Ferai Tınç: Kutsal topraklar

Ferai TINÇ
Haberin Devamı

BÜYÜKLER küçüklere hep o toprakları, o topraklardaki mucizeleri anlatageldiler.

Vaat edilmiş topraklarda kurtuluş vaatleri süsledi çocuk masallarını.

Şimdi kimden geldiğini hatırlamadığım bir kartpostal almıştım yıllar önce, Kudüs'ün anlamını bir bakışta kavratıyordu insana.

Mavi stilize dalgaların ortasında bir çiçek çarpıyordu göze. Üç kıtayı simgeleyen üç yaprağı vardı çiçeğin. Bir yaprağı yeşil, üzerinde gotik harflerle ‘‘Asya’’ yazıyor, somon rengi olan Avrupa'yı temsil ediyordu, sarısı da Afrika'ydı.

Çiçeğin tam ortasındaki minik yuvarlağın içinden üç dinin kutsal mekanları yükseliyordu. Kudüs.

Kudüs merkezdi. Dünyanın merkezi.

Dinlerin merkezi olduğu kadar siyasetlerin, siyasi oyunların da merkezi.

* * *

HIRİSTİYAN Kiliseleri Tarihi konusunda çalışan İsrailli Profesör Haim Wardi, ‘‘Osmanlı döneminde kutsal yerler sorunu’’ adlı makalesinde, ‘‘19'uncu yüzyılın sonlarında artık Avrupalı devlet adamları Kutsal topraklar sorununun bir Pandora Kutusu olduğunu anlamışlardı. En doğrusu, statüko'yu olduğu gibi korumaktı’’ diyor.

Kudüs'ün statükosu, Osmanlı İmparatorluğu'nun çöküşüne kadar 1852 ve 53 fermanlarına dayanıyor. Yani bölgedeki Ortodoks Kiliselerinin hamiliği Rusya'ya bırakılıyor ama egemenlik Osmanlı'da. Osmanlı, İslamiyet'in kutsal yerlerindeki egemenliğinden en zayıf dönemlerinde bile vazgeçmiyor.

20'inci yüzyılda pandora kutusu açılıyor, kutsal topraklarda acı bir türlü dinmiyor.

Tam yeni bir statü kurulurken patlak veren şiddet, barış sürecinin püf noktasında egemenlik meselesinin durduğunu gösteriyor.

Filistin'in toprakları üzerindeki egemenliği, tüm İslam dünyasının hassasiyetini oluşturuyor.
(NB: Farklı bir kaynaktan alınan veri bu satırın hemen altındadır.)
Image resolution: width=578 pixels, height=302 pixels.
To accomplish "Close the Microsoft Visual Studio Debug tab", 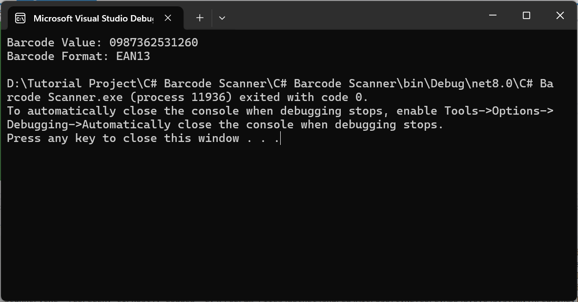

Arafat'ın bu noktadan geri gitmesi mümkün değil.

İsrail'in buna göre bir sınır çizmesi ise pek kolay görünmüyor.

İsrail Parlamentosu Knesset'te 120 parlamenterden sadece 30'unun Barak'ın yanında durması, Ariel Şaron'a desteğin artması bunu gösteriyor.

* * *

MISIR'da bugün ya da yarın toplanması beklenen zirvede iki liderin durumu da zor. Onlar anlaşsa da, etkinlik sorunuyla karşı karşıya bulunuyorlar.

Bu kadar yıpranmış ve ancak radikal dalgaya kendilerini bırakınca ayakta durabilen iki liderle Kudüs sorununu çözmek çok güç.

En iyimser beklenti, statükoya dönüşün sağlanması olabilir. O bile güç görünüyor.